The Ukiah Daily Journal

A Fantastic Voyage

- By Frank Zotter Jr. Frank Zotter, Jr. is a Ukiah resident.

Prisoners’ lawsuits, and the prisoners who file them, have always been a special subset of the frivolous lawsuits raining down on the courts. It probably stands to reason: you have a group of people locked up 24 hours a day with little else to occupy their time, while U.S. Supreme Court decisions protect prisoners’ right of “access to the courts.” What else do they have to do except file lawsuits?

These cases seemed to reach a peak in the 1980s, some of them passing into a kind of informal notoriety in the court systems. There was the legendary Clovis Carl Green, Jr., who as of 1981, had set some kind of record by filing more than 550 such lawsuits. (The judge who threw out one of Green’s cases described him with a phrase borrowed from the late Houston Oilers football coach, O. A. “Bum” Phillips: “He may not be in a class by himself, but it doesn’t take long to call the roll.”)

Also from the same era was Frank Carter, an inmate at the George State Prison in Reidsville, Georgia. Carter was not as productive as Mr. Green, but his effort to challenge the conditions of his confinemen­t did lead the judge to write an almost poetic ode to prisoner litigation in general, and to Carter’s little lawsuit in particular.

Carter, representi­ng himself (as almost all prisoner-litigators do) sued the prison hospital administra­tor, warden, and another inmate. Carter alleged that he was receiving improper medication for his ailments, claiming to have “blue ink and glass in the General sensory area” of his brain, as well as amnesia and failing eyesight.

Come to think of it, this would go a long way toward explaining this lawsuit.

Anyway, Carter claimed that the prison warden had taken pictures of him in a . . . compromisi­ng pose. He also asserted that hospital employees had put the blue ink and glass into his brain, and that while at the hospital his head was pushed into a sack with a rattlesnak­e and that the rattlesnak­e bit him.

The district judge (who’d obviously spent too much time watching Star Wars) began by commenting that the study of prisons and the prisoner litigants “is like the study of astronomy or even science fiction. The explorer . . . embarks upon a fantastic voyage into another world, even another galaxy, far, far away. Prisoners protect themselves with the laser-light power of their constituti­onal rights. Prison officials shield themselves with administra­tive autonomy. Both sides have power, but both must exercise restraint, lest they give in to the dark side of the force.”

Well, there’s an analogy that, undoubtedl­y, no one ever made before.

But the judge continued, “The astronomer who examines the sky will discover a variety of celestial bodies. The explorer of the world will encounter in his twilight zone a variety of phenomena, although few prisoner plaintiffs are noted for their heavenly aura. A handful of cases burn brightly with a meritoriou­s claim, piercing the prison officials’ shield of autonomy. Many inmate cases, however, explode instantane­ously in a burst of maliciousn­ess or frivolousn­ess . . . . Other cases glow on and on, dimming gradually as discovery and evidentiar­y hearings make clear that they have no merit.”

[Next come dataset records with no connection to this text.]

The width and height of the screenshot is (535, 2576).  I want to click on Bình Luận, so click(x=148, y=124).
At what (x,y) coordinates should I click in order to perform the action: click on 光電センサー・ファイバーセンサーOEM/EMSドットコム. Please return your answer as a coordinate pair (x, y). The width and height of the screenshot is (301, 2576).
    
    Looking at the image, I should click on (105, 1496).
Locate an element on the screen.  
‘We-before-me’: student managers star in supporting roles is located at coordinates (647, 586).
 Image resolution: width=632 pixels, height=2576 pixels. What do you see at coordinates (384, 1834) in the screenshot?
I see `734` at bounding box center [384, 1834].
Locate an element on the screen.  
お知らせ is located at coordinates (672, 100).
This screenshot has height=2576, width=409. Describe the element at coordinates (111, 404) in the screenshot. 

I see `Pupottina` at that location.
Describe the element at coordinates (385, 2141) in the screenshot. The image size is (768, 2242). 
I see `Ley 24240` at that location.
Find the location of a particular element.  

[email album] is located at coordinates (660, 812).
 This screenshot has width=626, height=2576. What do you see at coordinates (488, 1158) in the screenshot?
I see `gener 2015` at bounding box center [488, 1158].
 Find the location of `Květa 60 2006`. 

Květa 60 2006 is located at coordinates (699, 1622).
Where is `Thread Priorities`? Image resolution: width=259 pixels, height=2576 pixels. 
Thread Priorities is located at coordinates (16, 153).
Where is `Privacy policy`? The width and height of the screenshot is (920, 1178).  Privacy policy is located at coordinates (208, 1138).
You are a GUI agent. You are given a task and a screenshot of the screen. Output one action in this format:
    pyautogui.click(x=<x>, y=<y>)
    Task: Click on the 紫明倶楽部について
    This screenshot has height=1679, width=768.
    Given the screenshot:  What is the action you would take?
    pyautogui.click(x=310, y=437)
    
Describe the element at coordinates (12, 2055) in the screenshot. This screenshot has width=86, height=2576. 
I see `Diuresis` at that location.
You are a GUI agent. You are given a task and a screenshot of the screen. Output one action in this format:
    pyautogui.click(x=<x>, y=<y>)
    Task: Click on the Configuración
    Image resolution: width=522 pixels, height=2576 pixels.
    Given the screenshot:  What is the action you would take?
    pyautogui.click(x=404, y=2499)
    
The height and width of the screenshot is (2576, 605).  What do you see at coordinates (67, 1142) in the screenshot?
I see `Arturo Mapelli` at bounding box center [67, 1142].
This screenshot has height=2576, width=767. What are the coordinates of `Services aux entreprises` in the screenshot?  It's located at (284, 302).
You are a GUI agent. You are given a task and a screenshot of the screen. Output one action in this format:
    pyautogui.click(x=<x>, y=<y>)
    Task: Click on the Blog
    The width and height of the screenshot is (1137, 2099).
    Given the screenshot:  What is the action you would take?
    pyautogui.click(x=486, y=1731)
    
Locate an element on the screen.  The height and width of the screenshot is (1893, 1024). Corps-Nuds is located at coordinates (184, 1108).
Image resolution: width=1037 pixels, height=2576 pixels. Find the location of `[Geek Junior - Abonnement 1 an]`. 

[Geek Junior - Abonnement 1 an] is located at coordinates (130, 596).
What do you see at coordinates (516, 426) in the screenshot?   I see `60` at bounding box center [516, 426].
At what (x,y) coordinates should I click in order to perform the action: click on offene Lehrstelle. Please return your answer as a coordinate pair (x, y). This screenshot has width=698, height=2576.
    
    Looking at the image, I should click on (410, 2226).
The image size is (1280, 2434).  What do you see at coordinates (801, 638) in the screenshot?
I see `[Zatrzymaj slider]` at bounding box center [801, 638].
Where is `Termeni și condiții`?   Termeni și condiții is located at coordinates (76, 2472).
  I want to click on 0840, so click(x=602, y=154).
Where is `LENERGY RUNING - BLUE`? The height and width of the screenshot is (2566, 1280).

Wow — he managed to carry the astronomic metaphor through two steps. In a footnote, he even added, “Unlike the astronomer Carl Sagan who can boast of billions and billions of stars, the Court can claim only some 347 pending cases” in that court. He added, “Sometimes, however, the number seems closer to billions and billions.”

Eventually, the judge worked his way through Carter’s claims about the blue ink and glass, as well as his argument that Carter should have been prescribed “Cocane of Porcane.” The judge responded that Carter perhaps “meant ‘cocaine of porcine.’ The recipient of such a drug would, no doubt, be ‘high on the hog.’”

He eventually had to get down to the rather mundane business of getting rid of the lawsuit — which he did, finding that there was no factual or legal basis for Carter’s claims, and that the case should therefore be dismissed. But he did conclude with this “fond farewell”: “Thus ends, at least for now, the Carter episode, only a chapter in the saga of prisoner litigation. Everyday brings news of alleged skirmishin­g between inmate and institutio­n; each bulletin begs the Court to respond. The Court’s adventures in the prisoner world will continue.”